Good, recent science fiction for people who don’t read science fiction.

A: Audience is adult, intelligent, and literate.
B: No YA
C: No books before 2010.
D: Book has to be primarily SF, not fantasy.
E: Recommend a book that you would actually recommend to someone.

(5) BOTH SIDES NOW. In The Press and Journal: “Lost letters: The friendship between JM Barrie and Robert Louis Stevenson”.

…And although JM Barrie and Robert Louis Stevenson never met, they developed a warm friendship, engaged in a long-distance exchange of letters between Britain and the Pacific Islands, and have left behind a treasure trove of playful and poignant missives.

… The latter is a particularly evocative piece because he had intended to travel to Samoa to meet Stevenson, only for the latter to suffer a fatal cerebral haemorrhage at the age of just 44 in 1894.

Yet, as Dr Shaw revealed, all this material had lain in an American library for decades until he carried out some detective work which was worthy of one of Barrie’s contemporaries – and cricket teammates – Arthur Conan Doyle, the creator of Sherlock Holmes.

…In one letter, Stevenson writes that Barrie had the second-worst handwriting he had ever encountered, but that’s as far as the criticism goes.

Elsewhere, the tone is, by turns, witty, competitive, enlightening, analytic and often highly personal in nature.

Dr Shaw said: “I was initially intrigued by the length of their letters, especially towards the end of correspondence and some of them run to around 3,000 words.

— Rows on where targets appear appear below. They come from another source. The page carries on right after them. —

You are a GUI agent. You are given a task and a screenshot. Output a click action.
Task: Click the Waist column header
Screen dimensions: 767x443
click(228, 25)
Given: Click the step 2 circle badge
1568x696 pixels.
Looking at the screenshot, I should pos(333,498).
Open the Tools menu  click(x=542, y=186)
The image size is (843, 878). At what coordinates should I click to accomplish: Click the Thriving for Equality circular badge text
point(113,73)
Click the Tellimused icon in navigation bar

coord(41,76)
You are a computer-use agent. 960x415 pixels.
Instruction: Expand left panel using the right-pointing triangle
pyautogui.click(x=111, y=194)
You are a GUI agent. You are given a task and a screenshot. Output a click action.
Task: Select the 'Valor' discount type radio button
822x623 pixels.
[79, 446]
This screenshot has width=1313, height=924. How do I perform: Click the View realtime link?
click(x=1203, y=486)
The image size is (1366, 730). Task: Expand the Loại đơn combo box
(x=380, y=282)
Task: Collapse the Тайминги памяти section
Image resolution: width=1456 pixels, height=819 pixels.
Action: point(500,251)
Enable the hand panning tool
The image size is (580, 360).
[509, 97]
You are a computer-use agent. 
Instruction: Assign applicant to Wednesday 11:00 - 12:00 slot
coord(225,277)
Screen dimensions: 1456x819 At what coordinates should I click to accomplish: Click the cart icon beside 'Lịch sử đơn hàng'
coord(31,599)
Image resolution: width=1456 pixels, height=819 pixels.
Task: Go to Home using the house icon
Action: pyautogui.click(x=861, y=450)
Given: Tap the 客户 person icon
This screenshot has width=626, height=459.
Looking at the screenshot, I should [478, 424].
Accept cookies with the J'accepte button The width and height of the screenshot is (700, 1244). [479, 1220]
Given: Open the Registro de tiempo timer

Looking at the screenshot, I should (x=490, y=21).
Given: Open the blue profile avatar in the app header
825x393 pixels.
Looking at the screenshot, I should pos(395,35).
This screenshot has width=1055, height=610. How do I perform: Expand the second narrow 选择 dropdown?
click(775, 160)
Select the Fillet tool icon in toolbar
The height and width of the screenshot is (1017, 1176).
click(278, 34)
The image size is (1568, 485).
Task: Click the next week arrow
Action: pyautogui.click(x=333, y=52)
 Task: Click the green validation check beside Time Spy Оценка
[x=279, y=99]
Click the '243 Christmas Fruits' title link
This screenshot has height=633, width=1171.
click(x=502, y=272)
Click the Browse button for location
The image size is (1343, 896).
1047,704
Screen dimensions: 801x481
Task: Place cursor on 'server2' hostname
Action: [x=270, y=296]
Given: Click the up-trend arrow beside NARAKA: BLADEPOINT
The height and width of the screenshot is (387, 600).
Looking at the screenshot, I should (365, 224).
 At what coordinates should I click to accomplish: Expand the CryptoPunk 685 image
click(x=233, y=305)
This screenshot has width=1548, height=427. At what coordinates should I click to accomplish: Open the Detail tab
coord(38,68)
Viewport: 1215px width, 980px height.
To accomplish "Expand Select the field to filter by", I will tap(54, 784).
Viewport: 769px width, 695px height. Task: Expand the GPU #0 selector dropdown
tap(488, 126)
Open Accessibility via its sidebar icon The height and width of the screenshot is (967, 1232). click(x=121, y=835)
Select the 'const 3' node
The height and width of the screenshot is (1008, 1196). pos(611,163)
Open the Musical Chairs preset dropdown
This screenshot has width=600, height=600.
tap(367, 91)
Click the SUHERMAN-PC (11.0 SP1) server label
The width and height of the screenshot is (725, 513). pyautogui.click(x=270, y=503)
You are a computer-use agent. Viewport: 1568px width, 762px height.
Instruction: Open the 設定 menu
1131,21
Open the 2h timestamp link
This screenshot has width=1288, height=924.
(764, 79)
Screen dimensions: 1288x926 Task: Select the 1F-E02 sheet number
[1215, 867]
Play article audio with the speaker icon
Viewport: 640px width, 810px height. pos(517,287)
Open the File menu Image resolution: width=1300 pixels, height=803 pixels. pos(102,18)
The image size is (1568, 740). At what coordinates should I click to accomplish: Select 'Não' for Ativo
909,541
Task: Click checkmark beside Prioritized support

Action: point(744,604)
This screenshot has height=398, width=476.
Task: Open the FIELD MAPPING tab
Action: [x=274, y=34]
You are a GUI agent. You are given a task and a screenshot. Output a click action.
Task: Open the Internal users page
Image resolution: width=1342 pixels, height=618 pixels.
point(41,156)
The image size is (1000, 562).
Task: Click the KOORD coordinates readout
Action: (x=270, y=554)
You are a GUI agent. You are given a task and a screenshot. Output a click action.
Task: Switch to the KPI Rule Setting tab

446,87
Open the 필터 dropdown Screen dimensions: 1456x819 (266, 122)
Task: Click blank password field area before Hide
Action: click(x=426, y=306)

“Stevenson’s friend, Sidney Colvin, described one of them as a ‘journal letter’ which is a good description.

“I was also intrigued by Barrie including a playlet in four acts in one letter – where he imagines his visit to Samoa – and a humorous family tree, showing that his and Stevenson’s characters were related….”

(6) STOP HELPING. A trailer has dropped for the sff film Parallel.

A group of friends stumble upon a mirror that serves as a portal to a “multiverse”, but soon discover that importing knowledge from the other side in order to better their lives brings increasingly dangerous consequences.

(7) MEDIA ANNIVERSARY.

  • November 2006 In the Night Garden, the first volume of Catherynne Valente’s The Orphan’s Tales was published by Bantam Spectra. The novel and its sequel, In the Cities of Coin and Spice, would both win the Mythopoeic Fantasy Award for Adult Literature. Both volumes are copiously illustrated by Michael Kaluta. She would also win an Otherwise Award that year. It would also be nominated for a World Fantasy Award. Both volumes are available at the usual digital suspects. 

(8) TODAY’S BIRTHDAYS.

[Compiled by Cat Eldridge and John Hertz.]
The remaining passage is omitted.